··· SOURCE ···

Définition[modifier | modifier le code]

La définition donnée par l'AFNOR est la suivante : « l'analyse de la valeur est une méthode de compétitivité organisée et créative visant à la satisfaction du besoin de l'utilisateur par une démarche spécifique de conception à la fois fonctionnelle, économique et pluridisciplinaire. La valeur d'un produit est une grandeur qui croit lorsque la satisfaction du besoin augmente et/ou que le coût du produit diminue. La valeur peut donc être considérée comme le rapport entre l'aptitude aux fonctions divisée par le coût des solutions »[1].

Histoire[modifier | modifier le code]

Ingénieur à la General Electric, D. Miles devait résoudre un problème de pénurie de matériaux nobles. Miles constate alors que dans un produit, ce qui compte est la fonction qu'il exerce, quelle que soit la solution utilisée pour satisfaire cette fonction. À partir de ce constat, il recherche des solutions nouvelles permettant d'assurer la fonction correspondante au moindre coût[2]. Cette technique systématique a été beaucoup améliorée au Japon, puis a été importée dans les années 1960 en Europe, via les filiales d'entreprises américaines. En France, la méthode a été introduite dès 1963 par le cabinet Apte et est aujourd'hui développée par l'AFAV.

··· DONNÉES BRUTES ···

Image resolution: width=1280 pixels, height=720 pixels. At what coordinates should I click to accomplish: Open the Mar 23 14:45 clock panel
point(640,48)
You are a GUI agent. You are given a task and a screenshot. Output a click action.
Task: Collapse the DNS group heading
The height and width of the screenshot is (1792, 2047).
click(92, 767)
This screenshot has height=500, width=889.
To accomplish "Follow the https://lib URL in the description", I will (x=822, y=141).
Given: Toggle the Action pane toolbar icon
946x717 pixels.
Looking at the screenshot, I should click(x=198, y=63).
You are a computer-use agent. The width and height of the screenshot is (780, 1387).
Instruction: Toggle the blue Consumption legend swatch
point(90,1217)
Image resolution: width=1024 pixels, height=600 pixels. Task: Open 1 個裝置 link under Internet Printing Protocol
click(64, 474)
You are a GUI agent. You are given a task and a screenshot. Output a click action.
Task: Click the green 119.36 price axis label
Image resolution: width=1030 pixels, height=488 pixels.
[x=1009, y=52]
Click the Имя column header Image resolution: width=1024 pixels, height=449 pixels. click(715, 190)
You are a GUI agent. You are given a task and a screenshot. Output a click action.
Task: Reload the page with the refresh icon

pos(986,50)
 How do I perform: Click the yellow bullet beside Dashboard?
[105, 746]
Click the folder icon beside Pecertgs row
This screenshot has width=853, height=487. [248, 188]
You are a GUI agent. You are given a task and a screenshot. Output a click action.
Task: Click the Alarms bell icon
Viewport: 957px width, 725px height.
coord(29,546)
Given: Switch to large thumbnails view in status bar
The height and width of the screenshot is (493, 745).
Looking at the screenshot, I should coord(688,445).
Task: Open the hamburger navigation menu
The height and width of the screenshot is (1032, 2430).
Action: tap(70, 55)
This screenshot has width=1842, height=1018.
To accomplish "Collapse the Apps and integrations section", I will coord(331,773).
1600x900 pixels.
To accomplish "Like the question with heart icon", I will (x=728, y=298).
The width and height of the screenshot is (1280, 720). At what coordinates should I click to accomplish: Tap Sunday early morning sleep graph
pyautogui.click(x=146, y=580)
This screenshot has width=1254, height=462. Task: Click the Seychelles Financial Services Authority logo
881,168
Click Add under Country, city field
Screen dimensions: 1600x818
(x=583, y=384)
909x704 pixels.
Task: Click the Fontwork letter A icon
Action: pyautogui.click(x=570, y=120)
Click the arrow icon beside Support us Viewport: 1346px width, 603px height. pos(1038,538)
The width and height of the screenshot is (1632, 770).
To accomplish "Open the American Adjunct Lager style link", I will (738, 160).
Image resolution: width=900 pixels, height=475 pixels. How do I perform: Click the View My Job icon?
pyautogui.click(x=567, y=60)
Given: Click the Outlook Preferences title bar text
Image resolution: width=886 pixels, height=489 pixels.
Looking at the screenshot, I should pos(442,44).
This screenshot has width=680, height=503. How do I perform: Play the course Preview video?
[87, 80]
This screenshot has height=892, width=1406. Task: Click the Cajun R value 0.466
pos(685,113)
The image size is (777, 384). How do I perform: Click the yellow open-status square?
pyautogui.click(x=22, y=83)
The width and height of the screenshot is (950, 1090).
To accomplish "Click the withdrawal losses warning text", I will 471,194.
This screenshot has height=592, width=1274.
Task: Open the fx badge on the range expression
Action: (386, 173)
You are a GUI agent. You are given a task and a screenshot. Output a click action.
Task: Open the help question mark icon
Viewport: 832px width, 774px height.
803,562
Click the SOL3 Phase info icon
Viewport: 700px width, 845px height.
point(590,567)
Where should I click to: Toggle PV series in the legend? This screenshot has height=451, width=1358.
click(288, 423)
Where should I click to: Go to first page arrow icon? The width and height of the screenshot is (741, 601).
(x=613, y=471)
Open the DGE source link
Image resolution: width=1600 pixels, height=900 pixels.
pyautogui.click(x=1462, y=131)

···

• [EXERCICES À FAIRE]
(1) D'après le texte sur l'analyse de la valeur, en quelle année la méthode a-t-elle été introduite en France ?
(2) Recopiez le passage du texte sur l'analyse de la valeur qui commence à « Histoire[modifier | modifier » et se termine à « développée par l'AFAV. ».
Vous n'avez pas besoin des données.

• [RÉPONSES FINALES]
(1) En 1963.

(2)
Histoire[modifier | modifier le code]

Ingénieur à la General Electric, D. Miles devait résoudre un problème de pénurie de matériaux nobles. Miles constate alors que dans un produit, ce qui compte est la fonction qu'il exerce, quelle que soit la solution utilisée pour satisfaire cette fonction. À partir de ce constat, il recherche des solutions nouvelles permettant d'assurer la fonction correspondante au moindre coût[2]. Cette technique systématique a été beaucoup améliorée au Japon, puis a été importée dans les années 1960 en Europe, via les filiales d'entreprises américaines. En France, la méthode a été introduite dès 1963 par le cabinet Apte et est aujourd'hui développée par l'AFAV.